Why it's time to buy
Basically, the bull's case as outlined by Ackman can be boiled down to a few simple bullet points:- Home prices are at their lowest valuation in at least a generation.
- A large number of forced sellers gives buyers negotiating power.
- Attractive, low-rate financing.
- Still favorable long-term supply dynamics as the U.S. has one of the best demographic outlooks in the developed world.
- Housing is an out-of-consensus idea that is under-owned by institutional investors.
The most important factor is affordability.
With home prices down by nearly one-third from their high, housing affordability as calculated by the National Association of Realtors has moved to the highest levels since the recordkeeping started in 1971. Also, with rents on the rise again as vacancy rates fall, the required annual home price appreciation needed to "break even" on a comparative analysis of buying versus renting costs has also fallen to levels not seen since the 1970s.
Right now, according to the work of academics Eli Beracha of East Carolina University and Ken Johnson of Florida International University, home prices would need to rise by 4% annually to make homeownership a better deal than renting. Compare this to the high of 10.5% reached in the early 1980s.
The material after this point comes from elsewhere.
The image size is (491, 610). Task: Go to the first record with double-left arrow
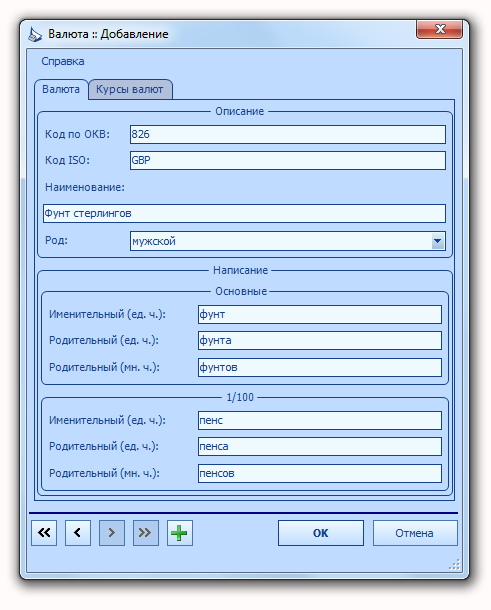(x=44, y=533)
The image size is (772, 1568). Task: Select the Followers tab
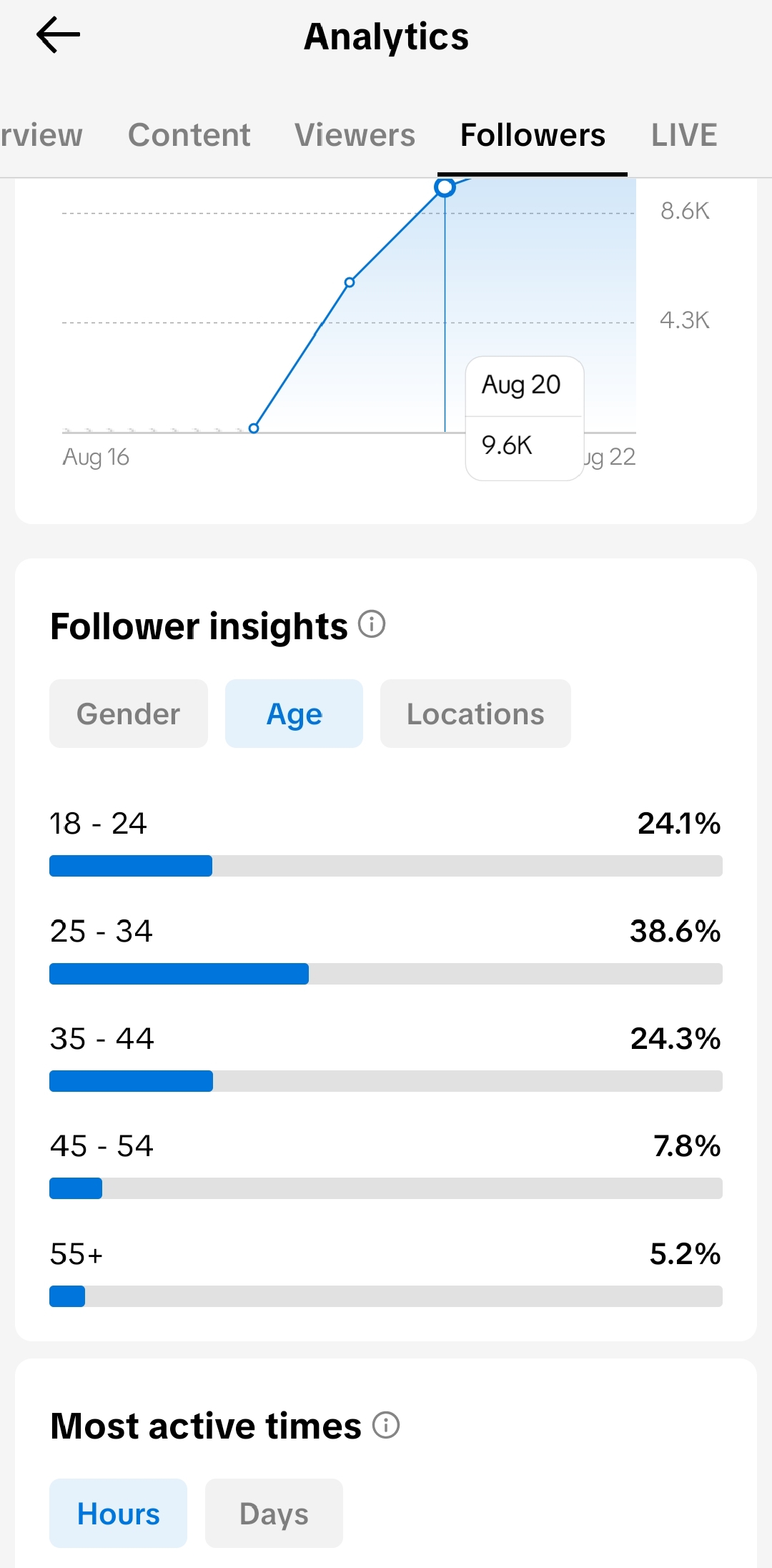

After the Great Recession blew away the Great Moderation, ultraloose monetary policy support by the Federal Reserve, including its latest $600 billion money-printing operation dubbed "QE2," pushed rates to historic lows. During QE1, the Fed purchased more than $1 trillion worth of mortgage securities to keep rates low. All that money has done the trick, giving homebuyers some of the most attractive financing terms in the economy. Where else can you borrow hundreds of thousands of dollars at 4.5% for 30 years?